▶ **EXERCISE DESCRIPTION**
From the listing below, reproduce word for word the part that opens with the line containing "Where should I click to: Click the Unmounted" and closes with the line containing "Given: Open the Steve character sidebar icon"; reproduce nothing else.

▶ **RAW DATA**
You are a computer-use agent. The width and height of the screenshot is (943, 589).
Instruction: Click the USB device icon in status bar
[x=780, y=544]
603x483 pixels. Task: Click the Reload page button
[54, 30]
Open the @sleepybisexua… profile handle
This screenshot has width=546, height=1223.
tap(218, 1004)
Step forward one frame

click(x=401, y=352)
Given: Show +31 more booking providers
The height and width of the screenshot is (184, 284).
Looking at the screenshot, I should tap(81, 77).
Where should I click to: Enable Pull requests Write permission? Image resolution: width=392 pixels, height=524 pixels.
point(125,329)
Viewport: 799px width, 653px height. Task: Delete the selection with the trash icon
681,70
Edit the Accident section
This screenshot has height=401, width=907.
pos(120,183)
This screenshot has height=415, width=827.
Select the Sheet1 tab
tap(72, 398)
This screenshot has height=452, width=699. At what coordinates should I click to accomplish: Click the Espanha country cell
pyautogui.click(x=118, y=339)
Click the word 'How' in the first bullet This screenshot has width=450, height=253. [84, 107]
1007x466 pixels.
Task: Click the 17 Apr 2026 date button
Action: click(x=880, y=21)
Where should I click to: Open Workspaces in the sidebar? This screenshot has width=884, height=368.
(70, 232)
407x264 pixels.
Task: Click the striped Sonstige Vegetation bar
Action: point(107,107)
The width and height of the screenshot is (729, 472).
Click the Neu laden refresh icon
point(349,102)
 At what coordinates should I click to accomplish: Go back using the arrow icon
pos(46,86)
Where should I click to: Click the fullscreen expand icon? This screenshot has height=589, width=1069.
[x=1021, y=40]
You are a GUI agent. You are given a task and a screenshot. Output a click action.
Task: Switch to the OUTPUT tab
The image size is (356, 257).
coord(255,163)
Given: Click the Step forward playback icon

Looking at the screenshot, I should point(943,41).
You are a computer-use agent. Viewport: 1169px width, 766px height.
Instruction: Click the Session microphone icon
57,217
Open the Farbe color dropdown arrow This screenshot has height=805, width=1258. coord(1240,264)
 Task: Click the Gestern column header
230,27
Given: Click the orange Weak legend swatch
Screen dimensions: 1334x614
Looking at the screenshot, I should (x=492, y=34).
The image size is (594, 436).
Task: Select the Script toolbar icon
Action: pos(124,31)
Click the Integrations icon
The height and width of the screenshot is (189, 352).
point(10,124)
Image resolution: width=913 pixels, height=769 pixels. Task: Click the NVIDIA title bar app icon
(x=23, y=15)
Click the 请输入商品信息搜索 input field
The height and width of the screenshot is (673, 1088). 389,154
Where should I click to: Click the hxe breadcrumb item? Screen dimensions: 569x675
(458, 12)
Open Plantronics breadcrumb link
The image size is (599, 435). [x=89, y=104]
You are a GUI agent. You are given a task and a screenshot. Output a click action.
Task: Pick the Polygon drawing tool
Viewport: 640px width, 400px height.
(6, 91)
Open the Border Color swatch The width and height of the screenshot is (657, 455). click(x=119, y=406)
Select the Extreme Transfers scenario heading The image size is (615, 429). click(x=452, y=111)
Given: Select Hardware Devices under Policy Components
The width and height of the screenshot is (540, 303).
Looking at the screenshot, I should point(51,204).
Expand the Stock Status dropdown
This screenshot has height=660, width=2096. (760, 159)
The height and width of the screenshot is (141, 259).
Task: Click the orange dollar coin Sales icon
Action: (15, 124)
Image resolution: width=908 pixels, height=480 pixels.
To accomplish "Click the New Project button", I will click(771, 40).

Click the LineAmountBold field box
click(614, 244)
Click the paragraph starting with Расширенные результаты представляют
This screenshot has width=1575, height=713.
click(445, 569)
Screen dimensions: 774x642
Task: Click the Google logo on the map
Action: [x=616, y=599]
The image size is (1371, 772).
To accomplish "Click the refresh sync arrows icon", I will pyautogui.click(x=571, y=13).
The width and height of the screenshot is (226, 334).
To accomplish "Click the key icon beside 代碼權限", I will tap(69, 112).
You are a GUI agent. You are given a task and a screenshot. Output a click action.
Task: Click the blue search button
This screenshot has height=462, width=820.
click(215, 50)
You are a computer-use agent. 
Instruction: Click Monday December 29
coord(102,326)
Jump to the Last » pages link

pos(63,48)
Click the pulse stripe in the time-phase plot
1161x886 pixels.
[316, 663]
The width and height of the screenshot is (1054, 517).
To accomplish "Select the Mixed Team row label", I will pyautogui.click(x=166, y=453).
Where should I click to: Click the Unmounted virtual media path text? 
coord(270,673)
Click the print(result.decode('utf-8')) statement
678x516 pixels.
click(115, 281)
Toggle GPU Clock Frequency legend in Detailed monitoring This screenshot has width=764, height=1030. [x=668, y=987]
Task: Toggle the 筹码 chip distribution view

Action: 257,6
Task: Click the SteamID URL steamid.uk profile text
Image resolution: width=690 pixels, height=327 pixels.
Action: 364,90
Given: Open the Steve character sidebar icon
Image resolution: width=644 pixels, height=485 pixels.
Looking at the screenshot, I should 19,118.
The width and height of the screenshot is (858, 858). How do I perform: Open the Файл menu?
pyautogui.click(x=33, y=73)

▶ **EXERCISE OUTPUT**
Where should I click to: Click the Unmounted virtual media path text? 
coord(270,673)
Click the print(result.decode('utf-8')) statement
678x516 pixels.
click(115, 281)
Toggle GPU Clock Frequency legend in Detailed monitoring This screenshot has width=764, height=1030. [x=668, y=987]
Task: Toggle the 筹码 chip distribution view

Action: 257,6
Task: Click the SteamID URL steamid.uk profile text
Image resolution: width=690 pixels, height=327 pixels.
Action: 364,90
Given: Open the Steve character sidebar icon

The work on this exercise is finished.